For years I've been living with the unsettling feeling that there's something mysteriously wrong with ASP.Net's CustomValidator control. Every time I made the courageous decision to tackle this elusive control and try to harness it for my use, something would go wrong. Something I couldn't quite put my finger on until now.
I've just discovered the terrible secret behind the CustomValidator control: it doesn't fire if the control to be validated has an empty value. Here it is, in black on white, from the MSDN Library:
Note If the input control is empty, no validation functions are called and validation succeeds. Use a RequiredFieldValidator control to require the user to enter data in the input control.
WTF?! Who ever came up with *that* constraint?

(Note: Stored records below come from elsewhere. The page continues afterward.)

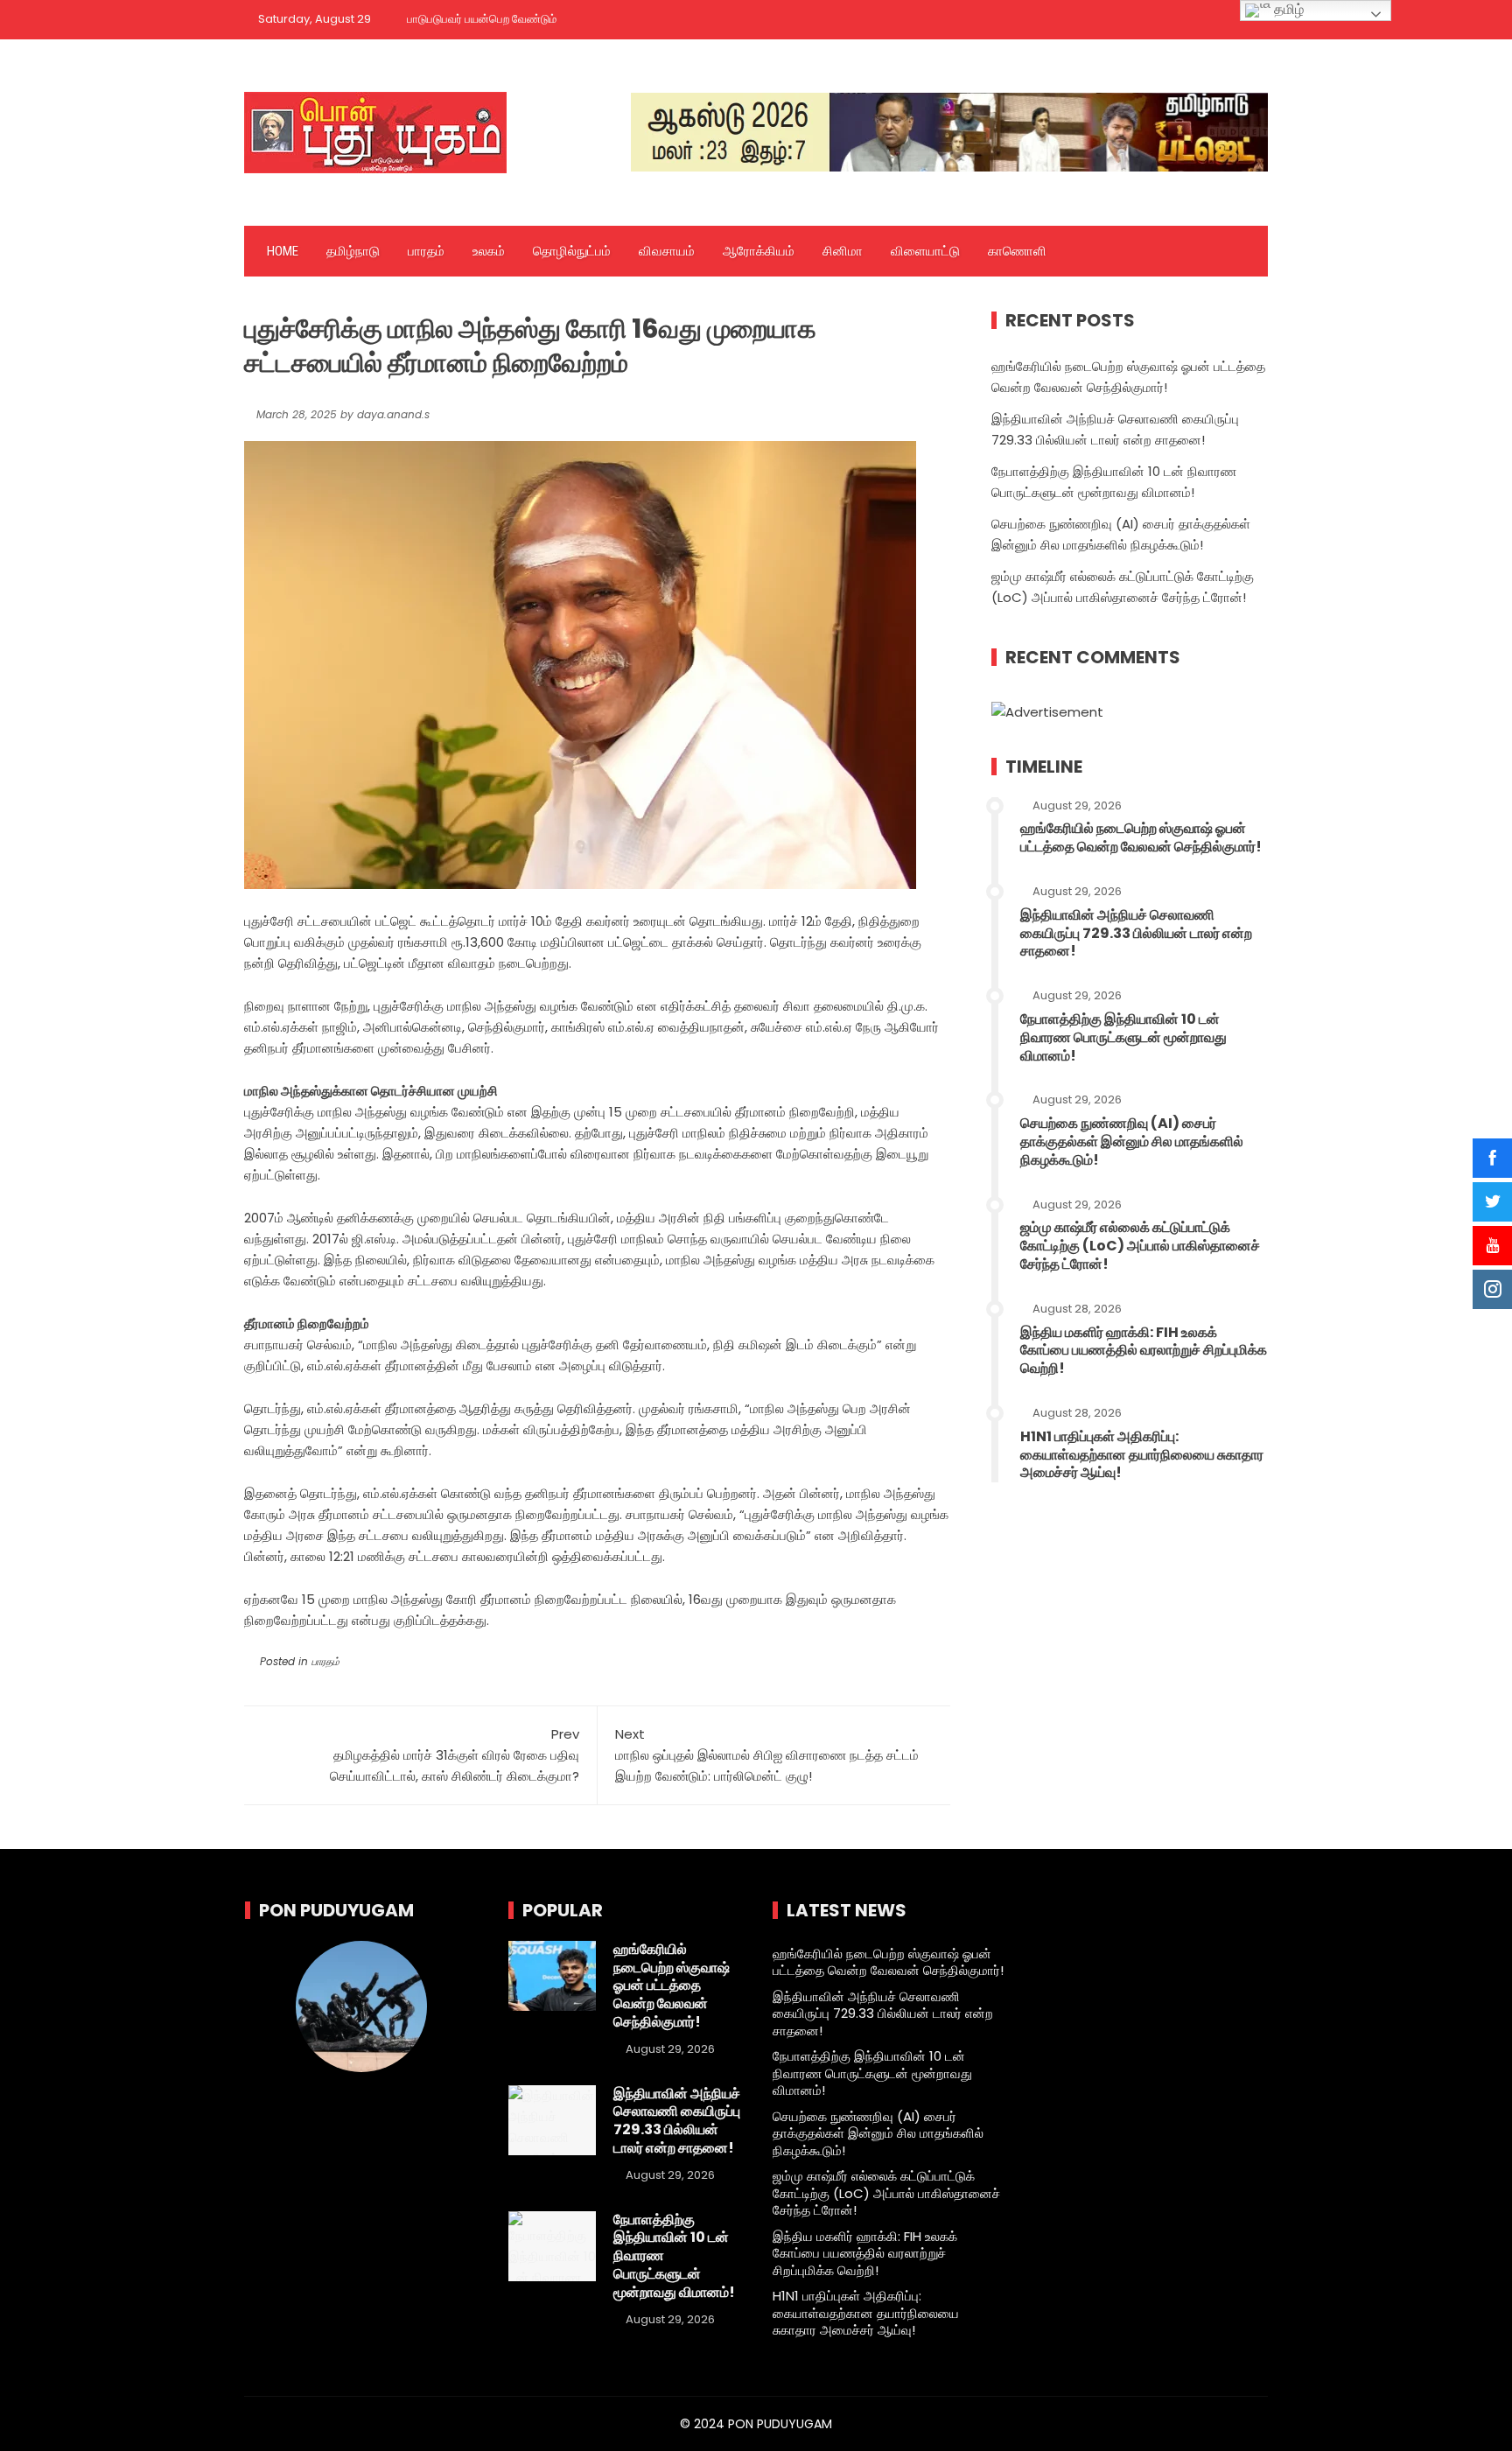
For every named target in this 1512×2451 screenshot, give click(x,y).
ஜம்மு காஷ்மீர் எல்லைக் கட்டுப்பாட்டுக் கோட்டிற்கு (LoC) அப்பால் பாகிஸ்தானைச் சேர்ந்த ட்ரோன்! (1140, 1245)
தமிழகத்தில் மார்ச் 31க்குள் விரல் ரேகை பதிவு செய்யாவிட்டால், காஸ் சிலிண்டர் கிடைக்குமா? (454, 1755)
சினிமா (842, 251)
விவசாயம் (667, 251)
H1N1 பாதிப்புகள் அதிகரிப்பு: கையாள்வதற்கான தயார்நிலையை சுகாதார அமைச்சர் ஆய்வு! (1142, 1454)
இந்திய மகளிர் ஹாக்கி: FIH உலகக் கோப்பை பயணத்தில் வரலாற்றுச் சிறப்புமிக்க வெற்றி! (1143, 1350)
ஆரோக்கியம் (758, 251)
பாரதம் (426, 251)
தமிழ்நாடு (353, 251)
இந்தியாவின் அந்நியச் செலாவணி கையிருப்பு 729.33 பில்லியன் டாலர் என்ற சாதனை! (1136, 933)
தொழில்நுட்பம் (572, 251)
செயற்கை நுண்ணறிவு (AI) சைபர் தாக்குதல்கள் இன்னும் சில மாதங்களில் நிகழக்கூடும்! (1131, 1141)
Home (282, 251)
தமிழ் (1287, 9)
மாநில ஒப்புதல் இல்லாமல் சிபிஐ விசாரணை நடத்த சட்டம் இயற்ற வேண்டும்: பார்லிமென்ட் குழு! (767, 1755)
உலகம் (488, 251)
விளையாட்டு (925, 251)
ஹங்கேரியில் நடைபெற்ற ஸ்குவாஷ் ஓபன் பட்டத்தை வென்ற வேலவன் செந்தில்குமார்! (1141, 837)
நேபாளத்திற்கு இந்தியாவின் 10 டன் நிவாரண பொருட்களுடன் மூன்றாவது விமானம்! (1123, 1037)
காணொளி (1017, 251)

And why did I take so long to find this out? (answer: I should have been more patient and read the documentation through.)
The problem is that it's easy to imagine a scenario where checking whether a control is empty is an essential part of a more complex logic which warrants a CustomValidator. What then?
In my current scenario, I attached the CustomValidator to a TextBox to see whether it was empty or not, in conjuction with checking whether a DropDownList had a specific value. When I did that, the CustomValidator simply would not fire - not on the client nor on the server. Luckily for me, I was able to attach to the DropDownList instead of the TextBox and then the control would fire properly.
How did some of you overcome this limitation of ASP.Net's CustomValidator?